- O ministro Dias Toffoli recuou e determinou que material apreendido pela Polícia Federal na segunda fase da operação Compliance Zero seja armazenado na Procuradoria-Geral da República (PGR).
- Inicialmente, Toffoli havia determinado lacre e custódia na sede do STF; a PF alegou que manter as provas na Corte poderia comprometer a investigação.
- A Polícia Federal informou que, na segunda fase, foram apreendidos 39 celulares, 31 computadores, 30 armas, R$ 645 mil em espécie e 23 veículos avaliados em R$ 16 milhões.
- A PGR concordou em reconsiderar, pediu autorização para a extração e análise direta de todo o acervo, e Toffoli autorizou o envio direto à PGR para uma visão sistêmica dos possíveis crimes.
- O material deverá chegar à PGR já com cautelas para a integridade: aparelhos eletrônicos devem estar carregados e sem conexão a redes (modo avião).
O ministro Dias Toffoli, do STF, reconsiderou decisão anterior e determinou que o material apreendido pela PF na segunda fase da Operação Compliance Zero seja encaminhado à PGR. A medida substitui a ideia inicial de manter os dados lacrados na sede do STF.
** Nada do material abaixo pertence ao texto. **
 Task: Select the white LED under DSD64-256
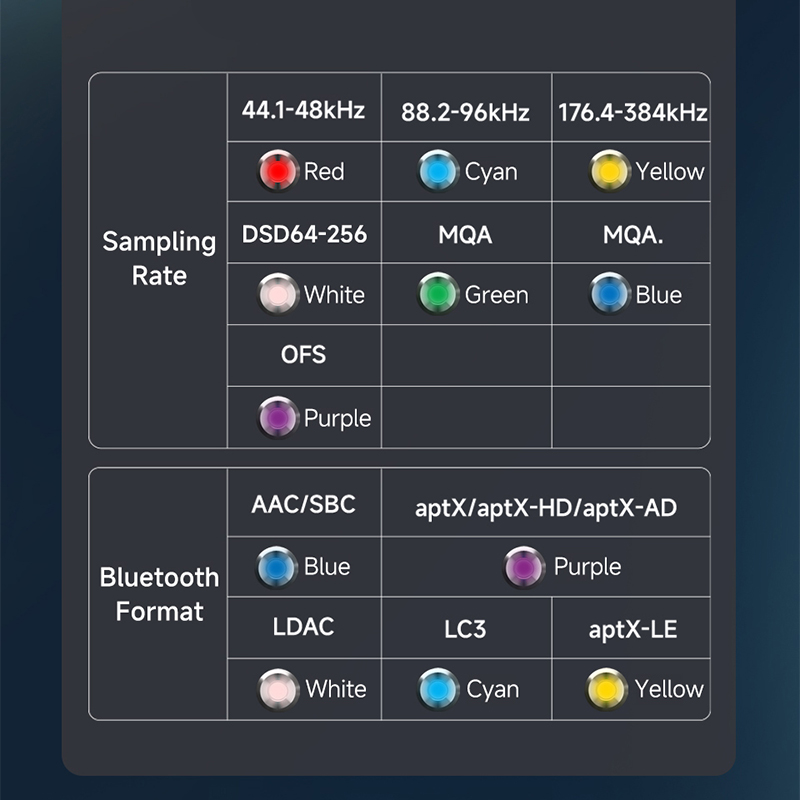coord(279,295)
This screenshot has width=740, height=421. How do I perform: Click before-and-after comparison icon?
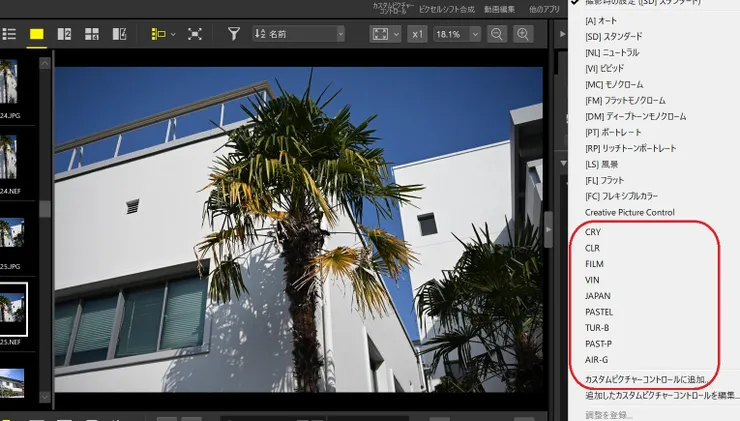tap(119, 34)
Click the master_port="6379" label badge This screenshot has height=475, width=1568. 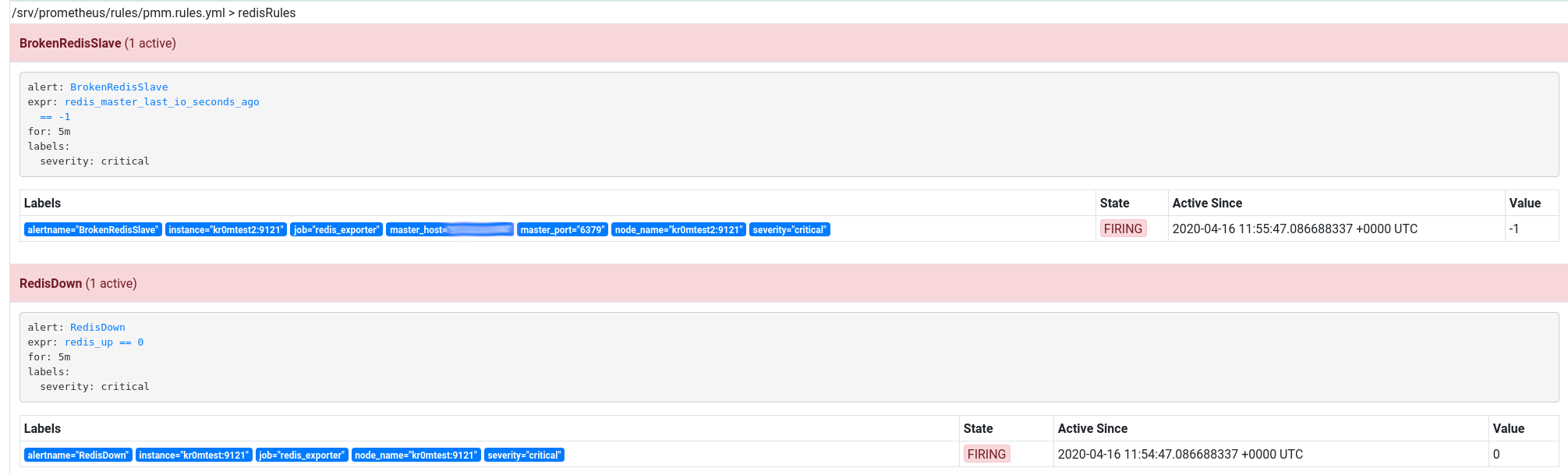[x=562, y=230]
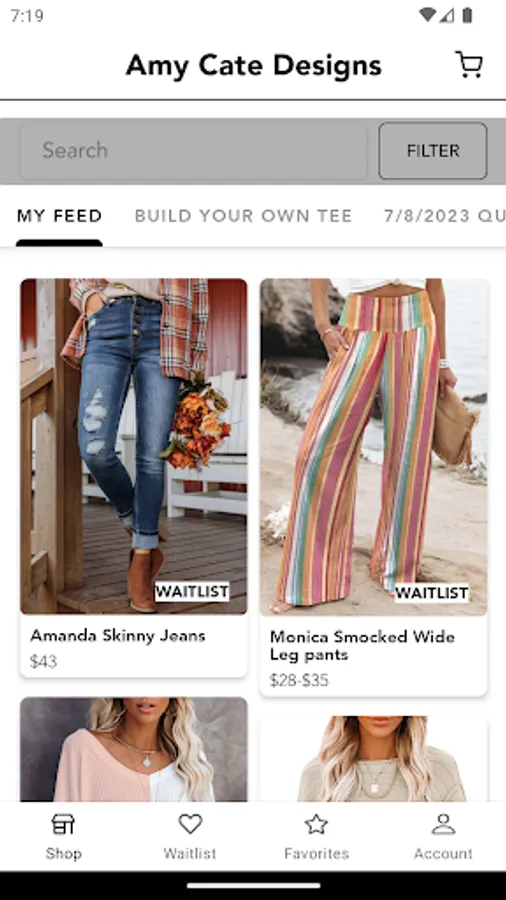The height and width of the screenshot is (900, 506).
Task: Tap the Wi-Fi status icon
Action: (x=427, y=15)
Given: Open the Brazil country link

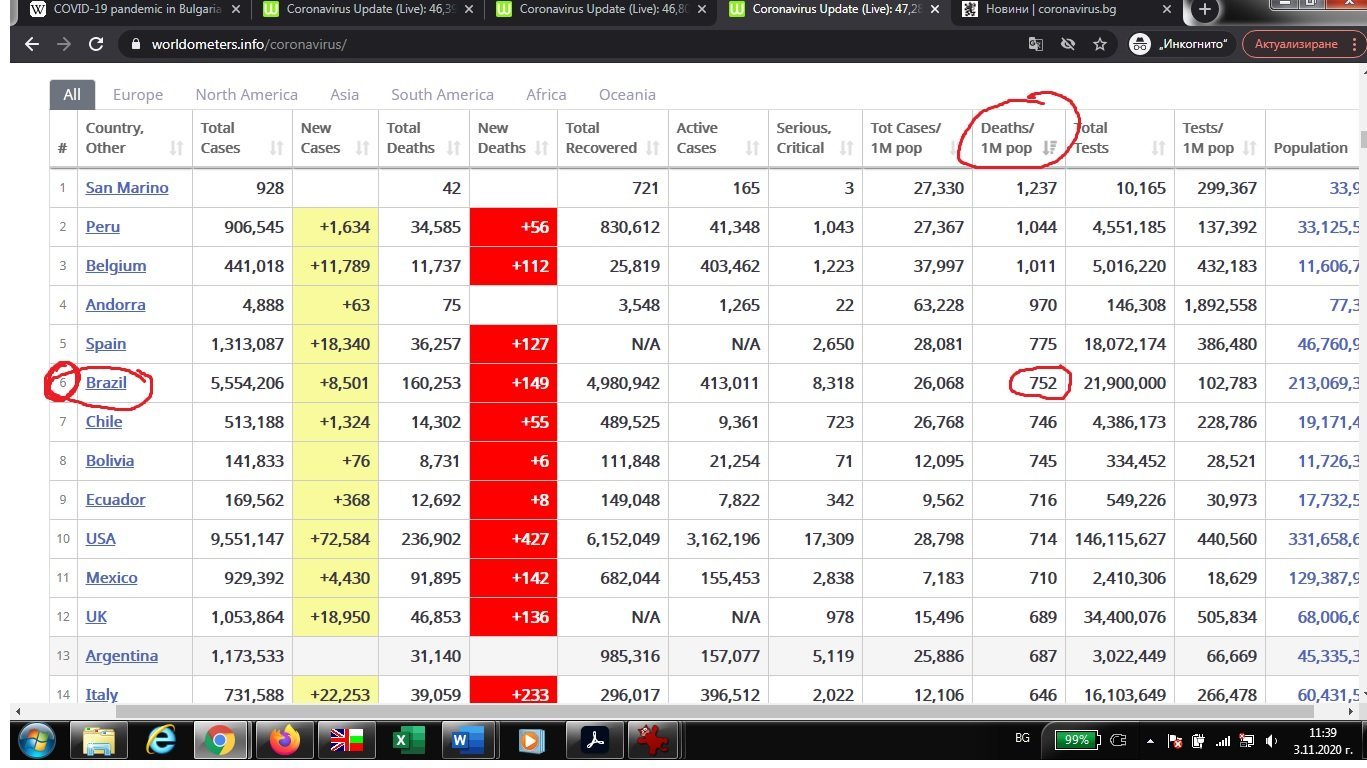Looking at the screenshot, I should click(x=106, y=383).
Antes, Toffoli havia determinado lacre e custódia dos bens na corte. A PF argumentou que manter as provas na Justiça poderia comprometer a investigação, defendendo perícia imediata nos dispositivos.
Segundo a PF, foram apreendidos na operação contra o Banco Master: 39 celulares, 31 computadores, 30 armas, R$ 645 mil em dinheiro e 23 veículos avaliados em R$ 16 milhões.
A PGR pediu reconsideração, e Toffoli autorizou a extração e a análise direta de todo o acervo. A decisão busca oferecer uma visão sistêmica dos supostos crimes identificados até o momento.
Com o novo despacho, o material seguirá direto para a PGR, sem passar pela guarda do STF. O ministro determinou cautelas específicas para preservar a integridade das provas digitais.
O procurador-geral Paulo Gonet ficará responsável por assegurar que os dispositivos permaneçam carregados, desligados de redes e com modo avião ativo, para preservar conteúdos até a perícia.
A investigação apura gestão fraudulenta, desvio de valores e lavagem de dinheiro envolvendo o Banco Master. Os autos indicam supostos usos de vulnerabilidades do mercado de capitais e da regulação financeira.